From mboxrd@z Thu Jan  1 00:00:00 1970
Return-Path: <benh@kernel.crashing.org>
Received: from gate.crashing.org (gate.crashing.org [63.228.1.57])
 (using TLSv1 with cipher DHE-RSA-AES256-SHA (256/256 bits))
 (No client certificate requested)
 by ozlabs.org (Postfix) with ESMTPS id 36360140131
 for <linuxppc-dev@ozlabs.org>; Thu, 24 Apr 2014 16:14:37 +1000 (EST)
Received: from localhost (localhost.localdomain [127.0.0.1])
 by gate.crashing.org (8.14.1/8.13.8) with ESMTP id s3O6EQkW017637
 for <linuxppc-dev@ozlabs.org>; Thu, 24 Apr 2014 01:14:30 -0500
Message-ID: <1398320065.14519.1.camel@pasglop>
Subject: [PATCH] powerpc/powernv: Fix kexec races going back to OPAL
From: Benjamin Herrenschmidt <benh@kernel.crashing.org>
To: linuxppc-dev list <linuxppc-dev@ozlabs.org>
Date: Thu, 24 Apr 2014 16:14:25 +1000
Content-Type: text/plain; charset="UTF-8"
Mime-Version: 1.0
List-Id: Linux on PowerPC Developers Mail List <linuxppc-dev.lists.ozlabs.org>
List-Unsubscribe: <https://lists.ozlabs.org/options/linuxppc-dev>,
 <mailto:linuxppc-dev-request@lists.ozlabs.org?subject=unsubscribe>
List-Archive: <http://lists.ozlabs.org/pipermail/linuxppc-dev/>
List-Post: <mailto:linuxppc-dev@lists.ozlabs.org>
List-Help: <mailto:linuxppc-dev-request@lists.ozlabs.org?subject=help>
List-Subscribe: <https://lists.ozlabs.org/listinfo/linuxppc-dev>,
 <mailto:linuxppc-dev-request@lists.ozlabs.org?subject=subscribe>

We have a subtle race when sending CPUs back to OPAL on kexec.
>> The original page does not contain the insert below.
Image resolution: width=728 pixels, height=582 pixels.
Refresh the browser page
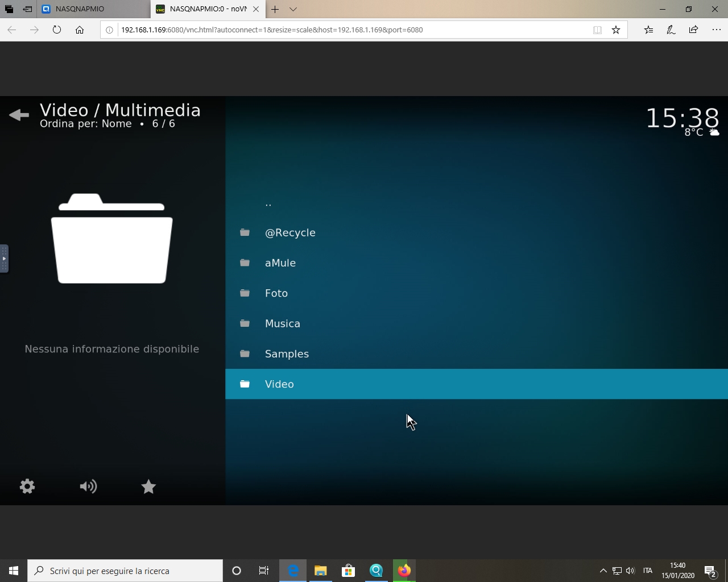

We mark them as "in real mode" right before we send them down. Once
we've booted the new kernel, it might try to call opal_reinit_cpus()
to change endianness, and that requires all CPUs to be spinning inside
OPAL.

However there is no synchronization here and we've observed cases
where the returning CPUs hadn't established their new state inside
OPAL before opal_reinit_cpus() is called, causing it to fail.

The proper fix is to actually wait for them to go down all the way
from the kexec'ing kernel.

Signed-off-by: Benjamin Herrenschmidt <benh@kernel.crashing.org>
---
 arch/powerpc/platforms/powernv/setup.c | 48 ++++++++++++++++++++++++++++++++--
 1 file changed, 46 insertions(+), 2 deletions(-)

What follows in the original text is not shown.